# [WORK REQUIRED]
Transcribe the entries below exactly.

# [INFORMATION SHOWN]
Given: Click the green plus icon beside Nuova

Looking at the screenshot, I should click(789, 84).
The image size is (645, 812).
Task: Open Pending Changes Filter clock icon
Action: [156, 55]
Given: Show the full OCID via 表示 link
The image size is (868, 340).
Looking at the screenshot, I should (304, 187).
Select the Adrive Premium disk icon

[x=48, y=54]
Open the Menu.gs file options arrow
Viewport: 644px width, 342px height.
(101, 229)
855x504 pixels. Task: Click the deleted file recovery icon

# [RESPONSE BELOW]
Given: Click the green plus icon beside Nuova

Looking at the screenshot, I should click(789, 84).
The image size is (645, 812).
Task: Open Pending Changes Filter clock icon
Action: [156, 55]
Given: Show the full OCID via 表示 link
The image size is (868, 340).
Looking at the screenshot, I should (304, 187).
Select the Adrive Premium disk icon

[x=48, y=54]
Open the Menu.gs file options arrow
Viewport: 644px width, 342px height.
(101, 229)
855x504 pixels. Task: Click the deleted file recovery icon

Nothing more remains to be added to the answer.